Alle Treiber sollten auf dem aktuellsten Stand sein.´

Ich hoffe Jemand von Euch würde seine Zeit opfern und mir Helfen, habe tierisch lust auf dieses Game 

Vielen Dank!

Nick


----------



## Shadow_Man (10. Juli 2013)

Man braucht zusätzlich ja Games for Windows live. Wird das dabei mit heruntergeladen und installiert? Falls nicht, lad' es dir am Besten mal hier herunter und installiere es: Download the Games for Windows Client | PC Games Client - Xbox.com

Und falls du noch keinen Account bei Games for Windows live hast, kannst du dort auch gleich einen erstellen.


----------



## Koghane (19. Juli 2013)

Aber wenn man das bei Steam schon gekauft hat.. Dann geht man wie weiter vor? Ich hab nämlich dasselbe Problem wie Nick.. Kann man bei dem Marketplace irgendnen Code eingeben?


----------



## Shadow_Man (19. Juli 2013)

Koghane schrieb:


> Aber wenn man das bei Steam schon gekauft hat.. Dann geht man wie weiter vor?

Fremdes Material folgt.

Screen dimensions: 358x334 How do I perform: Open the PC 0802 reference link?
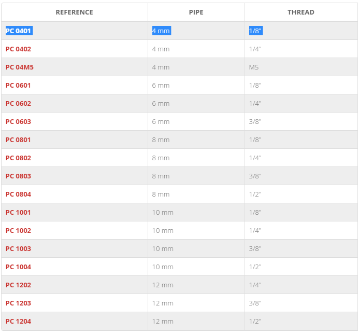(x=18, y=158)
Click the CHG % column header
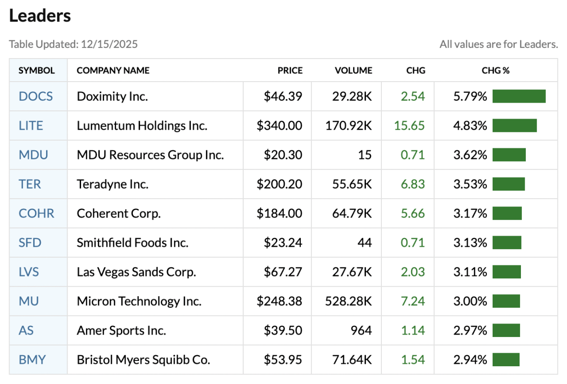The height and width of the screenshot is (384, 567). [x=495, y=71]
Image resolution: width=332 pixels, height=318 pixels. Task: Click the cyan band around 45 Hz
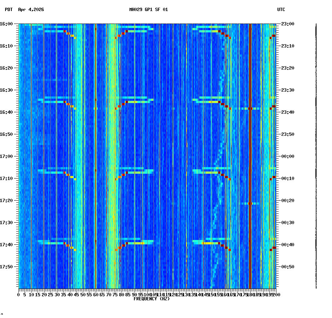[x=78, y=147]
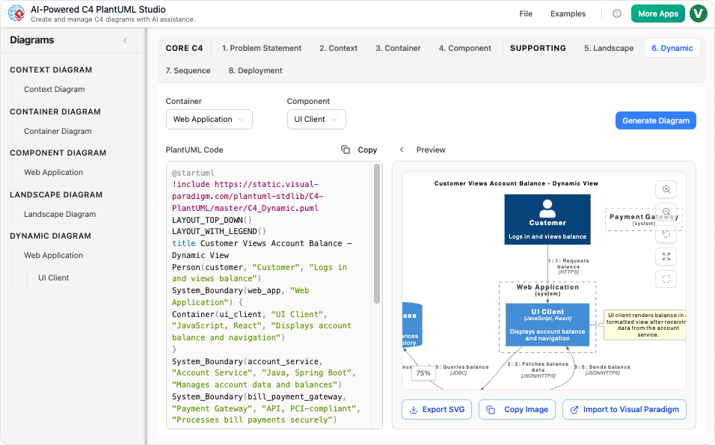Zoom in on the preview with the magnifier plus icon
This screenshot has width=715, height=445.
click(666, 189)
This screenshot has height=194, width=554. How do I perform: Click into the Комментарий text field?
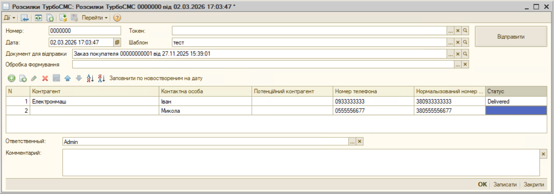point(301,162)
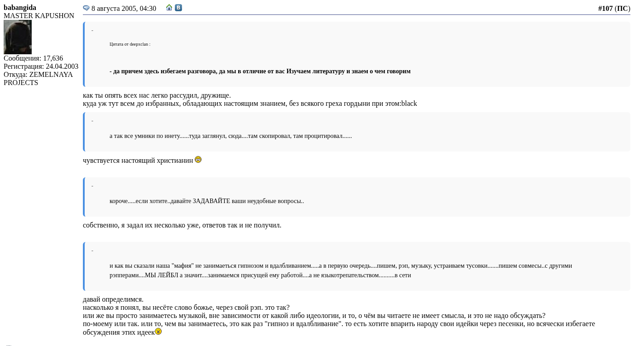Open the VK profile icon in the post header
Viewport: 634px width, 346px height.
178,8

Ich hab nämlich dasselbe Problem wie Nick.. Kann man bei dem Marketplace irgendnen Code eingeben?


 
Du musst das Spiel einfach über Steam starten, dann irgendwann im Hauptmenü geht ein Fenster auf von Games for Windows live. Falls nicht, musst Du da POS1 drücken. Dort kannst du dich dann in deinem Profil einloggen oder eben eins anlegen und da wird auch der Key mit deinem Account verbunden. Danach solltest du dann spielen können. Du musst dich halt bei jedem Spielstart wieder da einloggen.
Ist blöd gemacht, ich weiß. Ich hab auch nie verstanden, dass man selbst bei der Steamversion noch den zusätzlichen Kopierschutz drinlässt.


----------